Thanks to some once-forgotten, revived villages in Italy, visitors from all over the world can review the meaning of travel. Instead of visiting a place, they can immerse themselves in its soul and history. This is a unique story about travel and hospitality and what’s called the Sextantio project.
It all started in the late 1990s when Swedish-Italian Daniele Kihlgren had his first encounter with Santo Stefano di Sessanio when he was passing through. Santo Stefano was one of Italy’s many ghostly, abandoned villages, and he wanted to save it before developers would take over. And so the idea for a unique kind of place to stay for travellers was born.
It had to be a place where visitors could stay in amongst the dwellings of a village. In such a way, that they would be able to get a sense of its life: history and present. So, after building the seperate hotel restaurant with his friends, Kilhlgren set out to breathe new life into the village with unique places to stay for visitors. Keeping the integrity of the building and the essence of local life intact in each room. He did this with local people and with those who could see his vision.
Traces of ancient rural life
What that means is that today, Santo Stefano’s visitors can find a unique location to visit. They can also find a place that offers a few different perspectives on what it means to travel. Thanks to its Albergo Diffuso (or Scattered Inn) concept, they can stay among a village its inhabitants themselves. It is also where, as Kihlgren put it, they can find traces of a bygone countryside and ancient rural life.

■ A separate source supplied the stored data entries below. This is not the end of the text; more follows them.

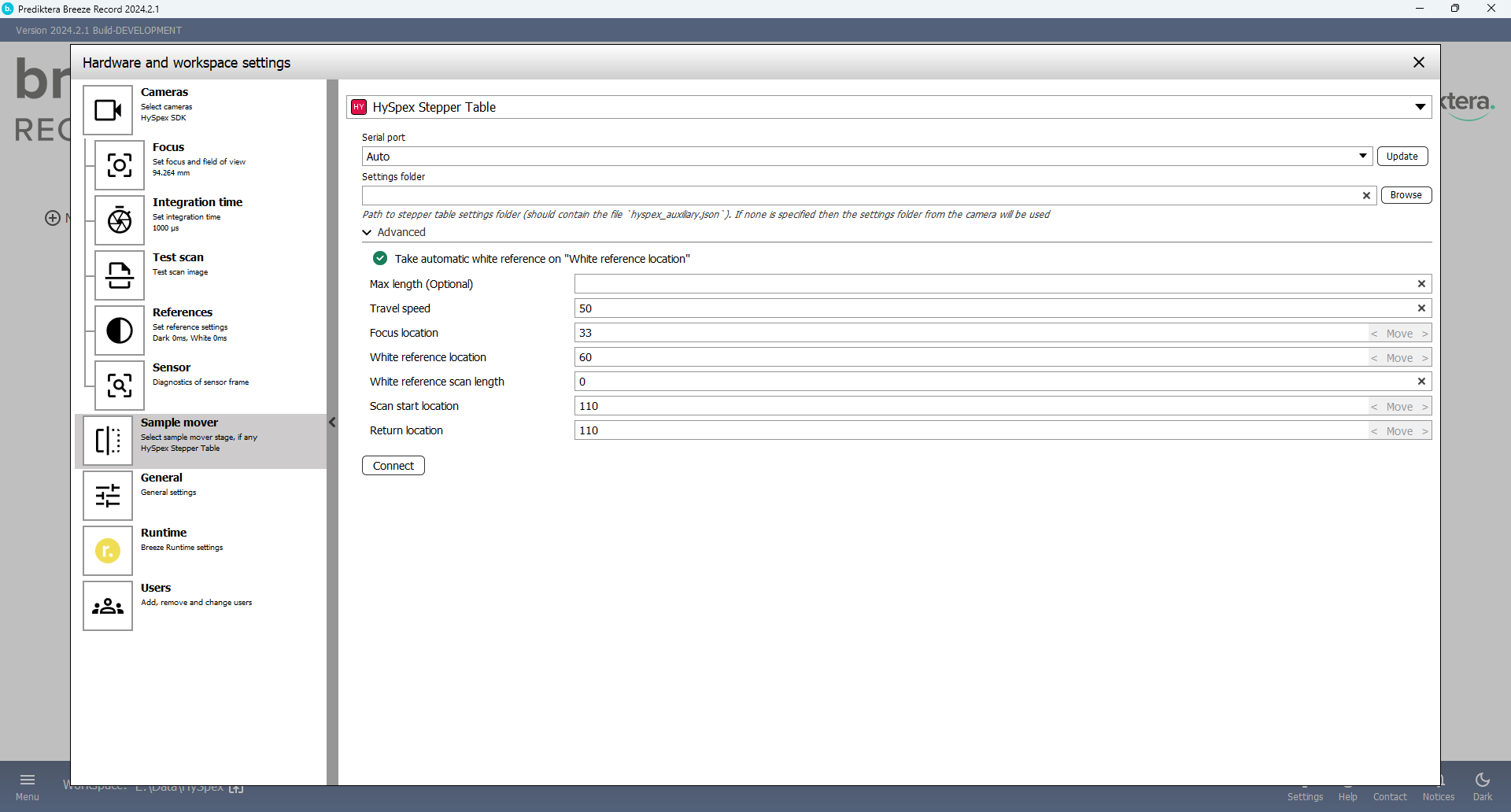Collapse the sidebar with the arrow

point(332,423)
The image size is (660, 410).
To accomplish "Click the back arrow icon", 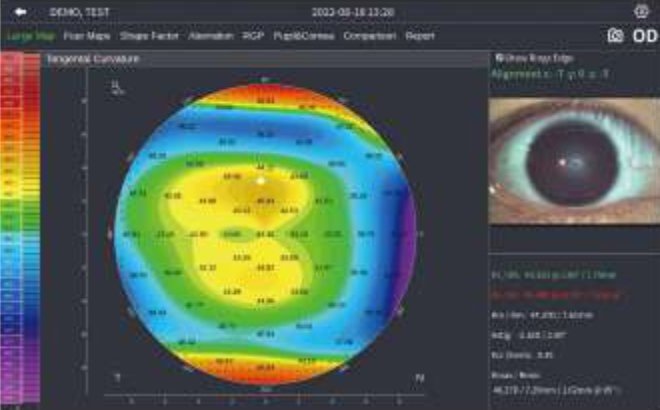I will point(20,12).
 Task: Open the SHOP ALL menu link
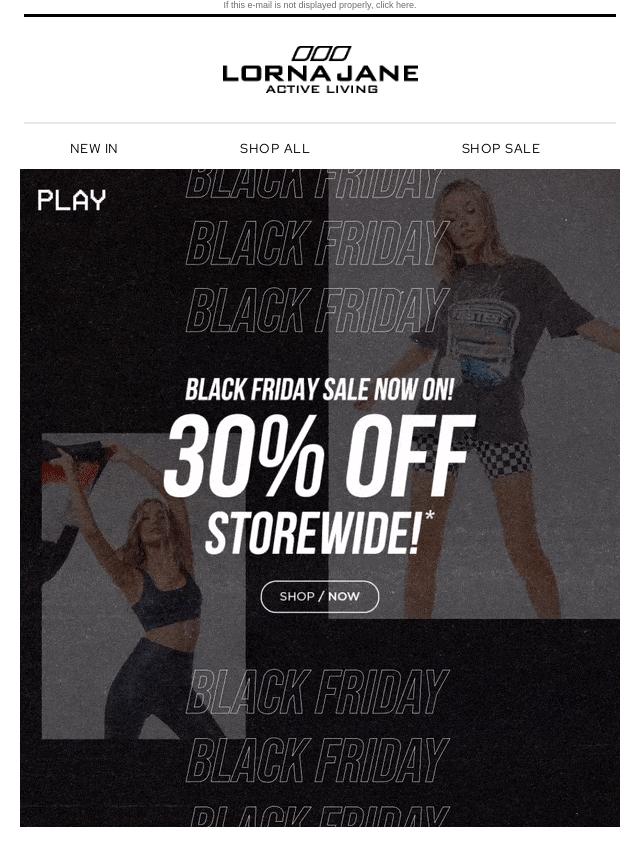click(x=275, y=149)
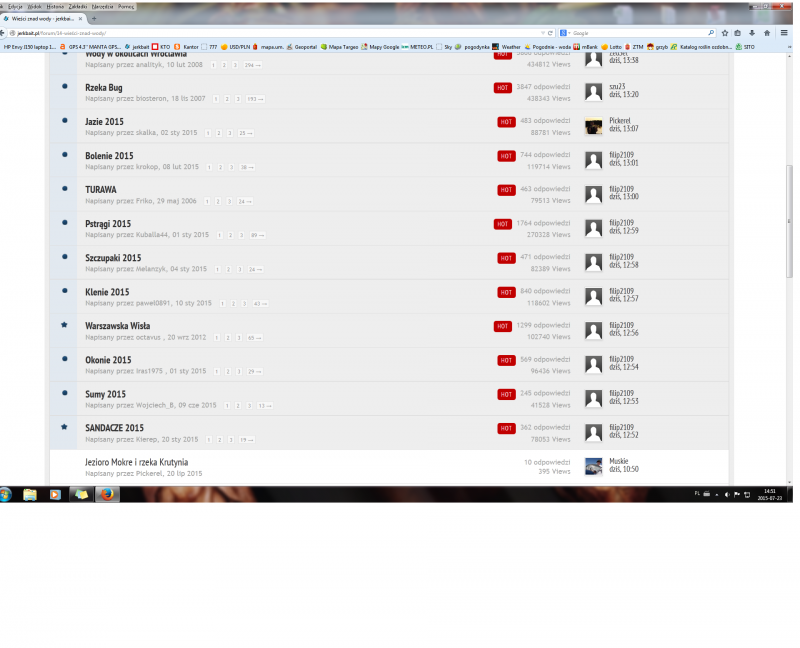Jump to last page 89 of Pstrągi 2015
800x648 pixels.
(258, 235)
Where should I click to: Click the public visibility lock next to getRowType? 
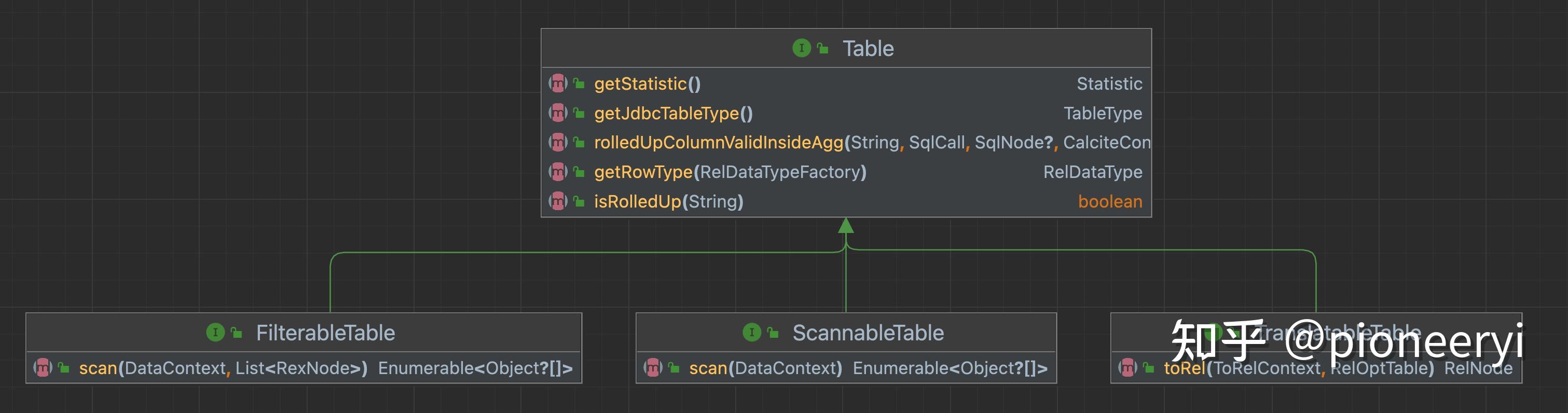coord(579,172)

For example, visitors might stay in the very room where women and children once told each other stories. A space where they kept warm in the winter, together with the cattle returning from the mountains. Or they can dine at a restaurant whose menus are inspired by local cooking methods of the past. Age-old ways of cooking, collected through video interviews with the locals. If they’re lucky, they might even encounter a bartender at the small local café, who happens to be the granddaughter of a local shepherd.
Slow travel
Santo Stefano and its Albergo Diffuso concept would later become the prototype for further projects. What binds them all, is their ability to lend themselves perfectly for slow travel. With so much history and local life kept intact, travellors have the opportunity to be living among it, even just for a while.

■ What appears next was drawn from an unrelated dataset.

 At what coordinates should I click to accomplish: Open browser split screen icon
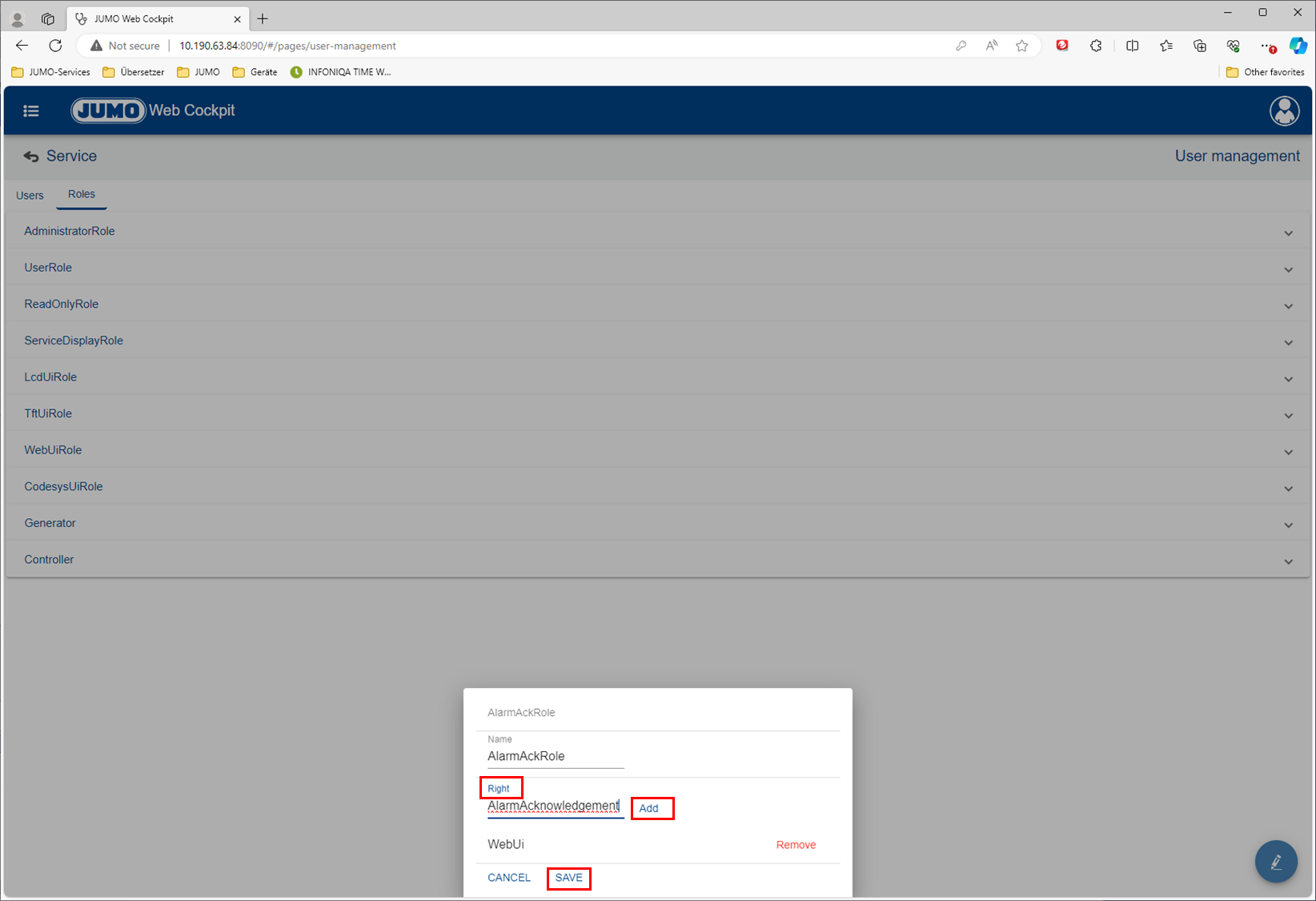point(1132,46)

So, the Sexantio Le Grotte della Civita in South Italy has been open since 2009. It dates back to Stone and Bronze ages and was once home to monasteries from the Middle Ages. In addition to the 18 rooms that comprise it, there is an old church, the Cripta della Civita. This is now in use as a communal area.
The additional Palazzo della Civita in Matera has been open since the summer of 2023. It includes a palace from the seventeenth century and a church built out of the rocks, also called a Rupestrian church. Plus there are elements that have been inspired by local traditions.

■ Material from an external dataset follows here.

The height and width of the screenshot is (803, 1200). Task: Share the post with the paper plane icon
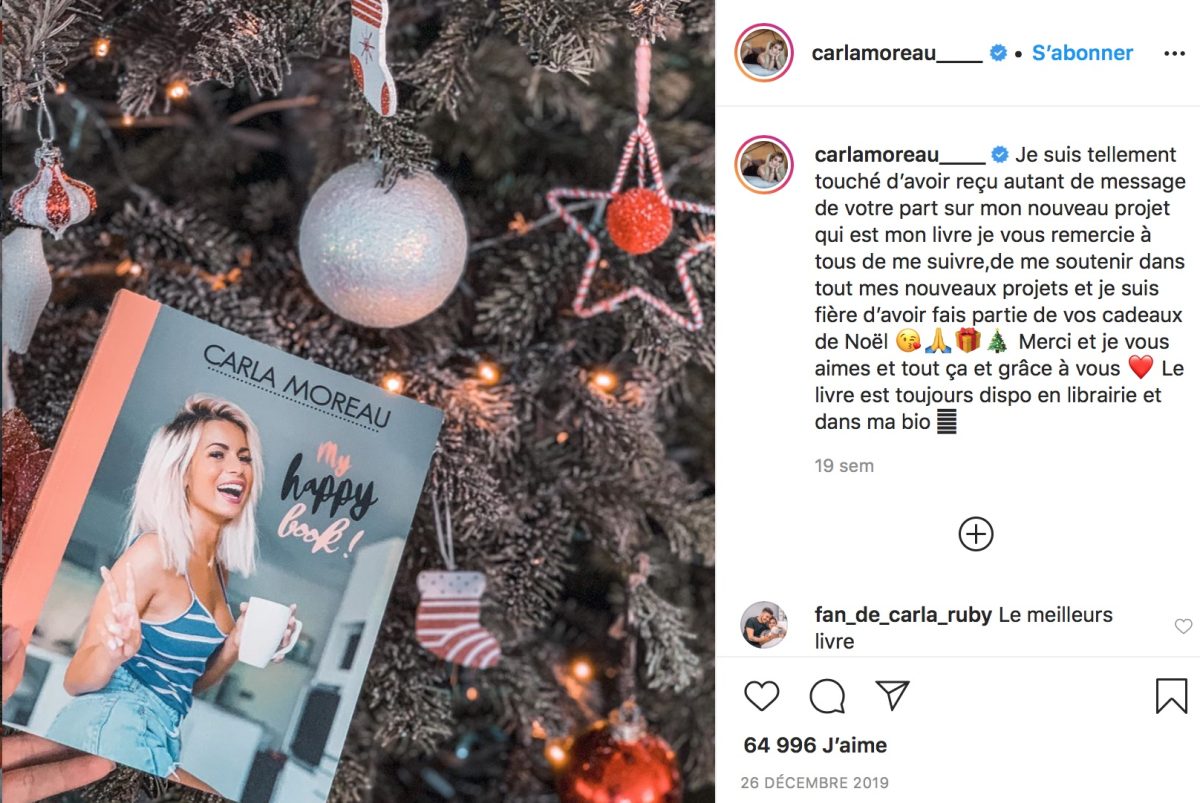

Today, Santo Stefano’s visitors can find a unique location to visit. They can also find a place that offers a few different perspectives on what it means to travel.
Other places waiting to be revived
Sextantio Rwanda’s Capanne (huts) Project at the remote location on Nkombo Island in Africa has also been open since 2022.
“The identity of a place, and its preservation, gave life to the projects in the villages of Santo Stefano di Sessanio and in the Sassi of Matera in Italy,” said Kihlgren. He added: “It now wants to be revived with a similar philosophy in a different place of marginality: Nkombo Island, Lake Kivu, Rwanda.”
Kihlgren’s team has interviewed local elders from the area, whose knowledge could help implement the project. So, visitors can find an amalgamation of different religions, cultures, and schools of thought.
Because, as Kihlgren said, these elders “were all part of a population with a certain religious syncretism.” In line with the essence of the Sextantio locations, the project includes local culture, plants and birds.